ESTRATTO SELEZIONATO:
<<<<

In questo caso il nome di richiamo è utilizzato in base alla conoscenza di massa del pubblico. le effettive capacità dell’incaricato, necessarie allo scopo, non sono  conosciute o almeno non verificate, perché la tv  non le mostra o quantomeno  il meccanismo televisivo dell’intrattenimento fa in modo che non si rivelino completamente.

 

Dire “ex bluvertigo”,  dà una connotazione  quasi  giustificativa da parte di tutti, perché Morgan è effettivamente quello di  X Factor ma è anche uno che 15 anni fa ( ere geologiche insomma, per i  canoni di oggi ) stava in una band e quindi di musica si presume che ne capisca qualcosa. Solo che Morgan dei Bluvertigo ( diventati i Bluvertigo di Morgan dopo X Factor)  è presente anche in questa opera che abbiamo visto al Coccia. È la stessa persona di allora. E non lo ha detto nessuno, perché la maggior parte delle persone che hanno scritto di questo allestimento  non conoscono Morgan dei Bluvertigo ( per il cui riferimento nei saluti finali, la sottoscritta sentitamente ringrazia). E soprattutto, all’epoca,  molti di questi che  hanno scritto non c’erano ai concerti, non erano davanti a MTV a guardare  i programmi scritti da lui o a vedere “Il tornasole” dove faceva  il recupero di tutta la tradizione musicale italiana.

>>>>

MATERIALE FORNITO:
<<<<

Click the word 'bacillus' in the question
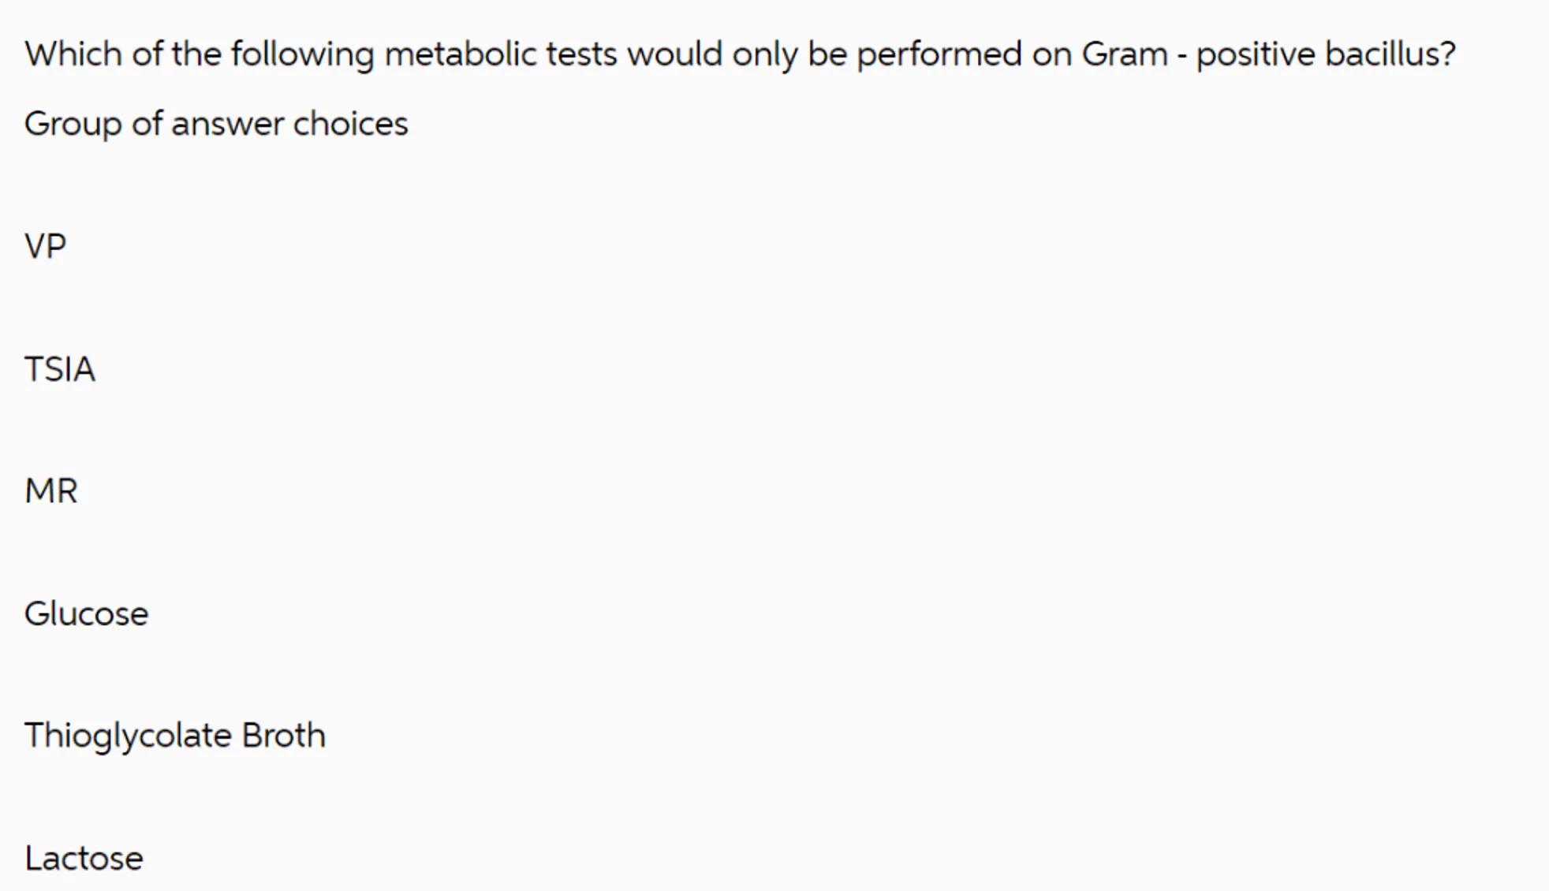This screenshot has width=1549, height=891. (1381, 54)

>>>>

COSA FARE:
Nell'estratto su Morgan, come sono diventati i Bluvertigo dopo X Factor?

RISULTATO:
Sono diventati i Bluvertigo di Morgan.